11/01/2023 : Arrestation à Minsk de l’ancien candidat à la présidentielle de 2020, Andrei Dmitriev – Séverine Ly-

Selon un communiqué publié par son équipe sur son compte Facebook, Andrei Dmitriev a été «interpellé» dans la soirée du 11 janvier. Les causes de son arrestation n’étaient alors pas connues. Le comité d’enquête bélarus ne s’est en effet exprimé que le 13 janvier. Dans un communiqué de presse publié sur ses différents réseaux, il a affirmé «l’implication dans les activités extrémistes d’Andrei Dmitriev» notamment dans sa «part active aux émeutes de rue qui ont eu lieu sur le territoire de la capitale en août-septembre 2020». En outre, il a été critiqué par le comité d’enquête pour ses liens avec des représentants occidentaux dont «le Secrétariat d’État américain et son ancien chef, Hillary Clinton». Ainsi, Andrei Dmitriev est soupçonné de crime en vertu de l’article 342 du code pénal de Biélorussie, condamnant «lorganisation et la préparation d’actions portant gravement atteinte à l’ordre public, ou participation active à celles-ci».

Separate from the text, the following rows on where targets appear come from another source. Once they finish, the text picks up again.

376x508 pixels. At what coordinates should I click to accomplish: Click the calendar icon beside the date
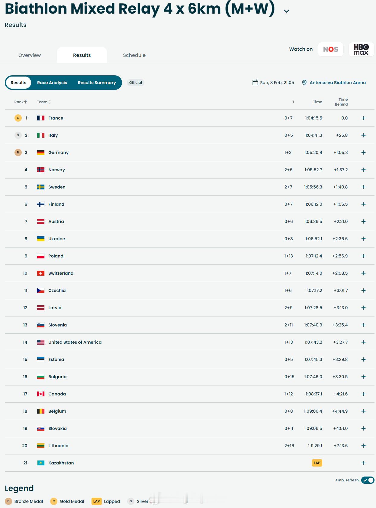[255, 83]
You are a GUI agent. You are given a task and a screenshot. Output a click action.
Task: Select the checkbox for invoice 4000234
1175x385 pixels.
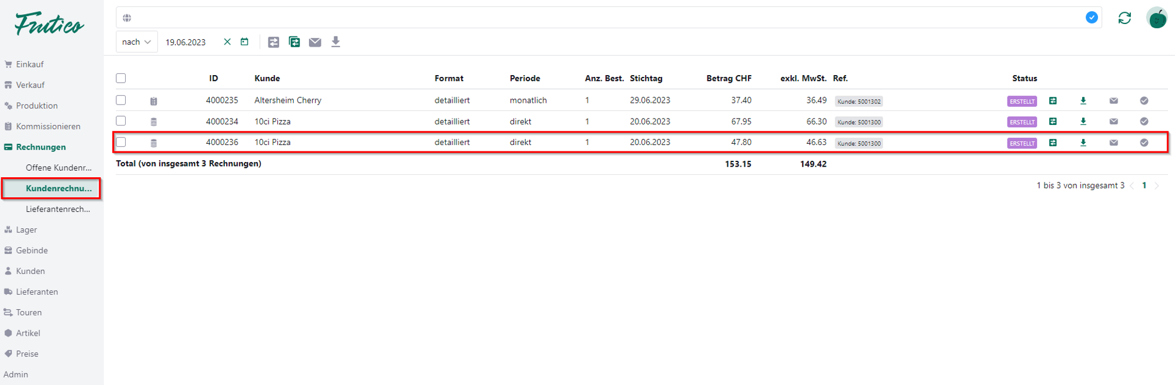121,121
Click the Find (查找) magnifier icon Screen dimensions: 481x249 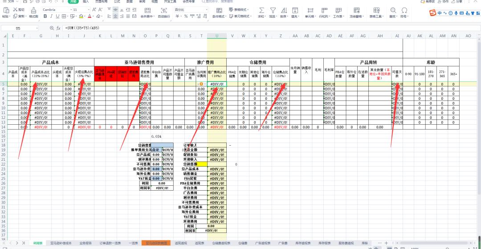coord(393,10)
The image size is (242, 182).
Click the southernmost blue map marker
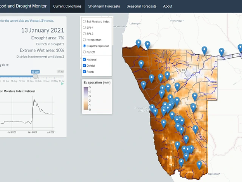coord(199,165)
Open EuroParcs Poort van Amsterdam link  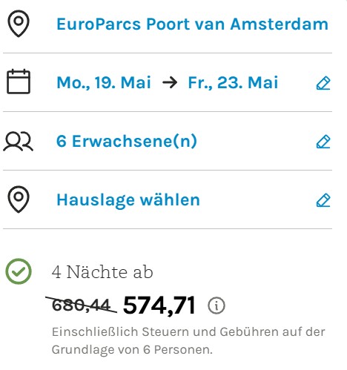click(x=192, y=24)
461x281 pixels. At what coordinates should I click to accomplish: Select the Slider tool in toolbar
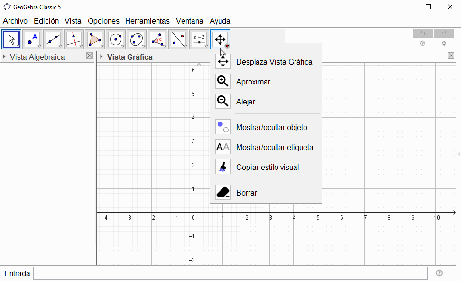click(199, 39)
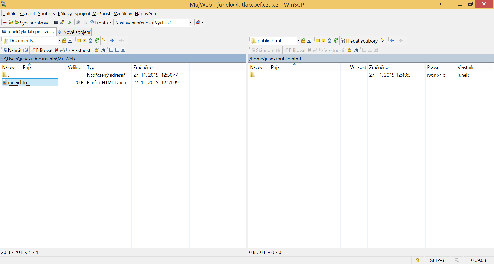
Task: Click local panel home directory icon
Action: point(91,41)
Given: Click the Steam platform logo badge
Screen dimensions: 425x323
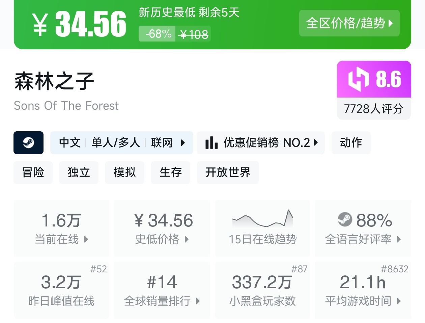Looking at the screenshot, I should tap(28, 143).
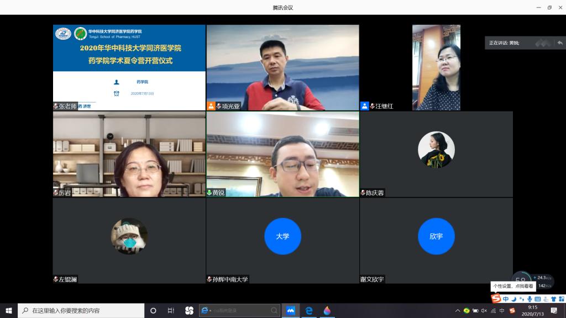This screenshot has width=566, height=318.
Task: Launch Microsoft Edge from the taskbar
Action: click(309, 311)
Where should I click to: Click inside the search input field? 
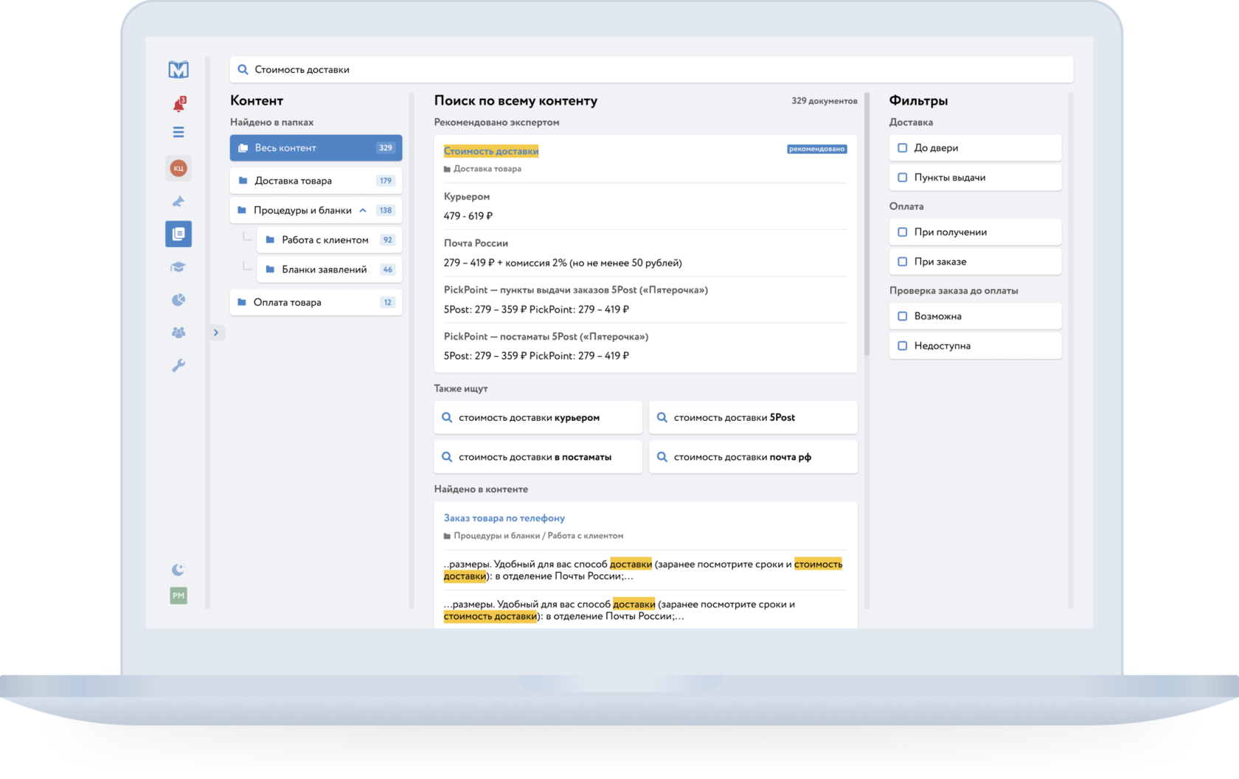649,69
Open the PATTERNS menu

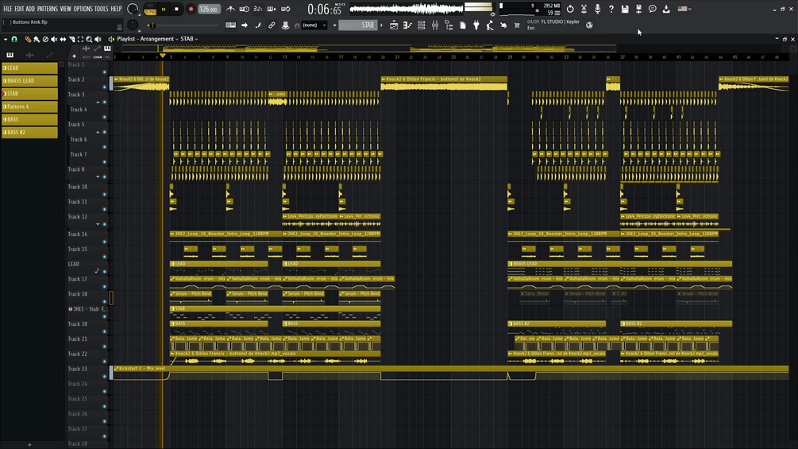48,9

Andrei Dmitriev est l’ex-candidat à la présidentielle bélarusse 2020, membre du parti «Notre parti» et opposant au régime de Loukachenko. En 2020, Loukachenko s’est en effet déclaré vainqueur du scrutin bien qu’une partie de la population ait dénoncé une fraude massive et ait manifesté son mécontentement. Après une répression sévère des forces de l’ordre, les participants et organisateurs de ces manifestations ont été traqués et emprisonnés. Sur son site internet, Andrei Dmitriev demandait de nouvelles élections, la libération des prisonniers politiques, la protection du droit d’expression ou encore l’interdiction légale de violences envers les civils.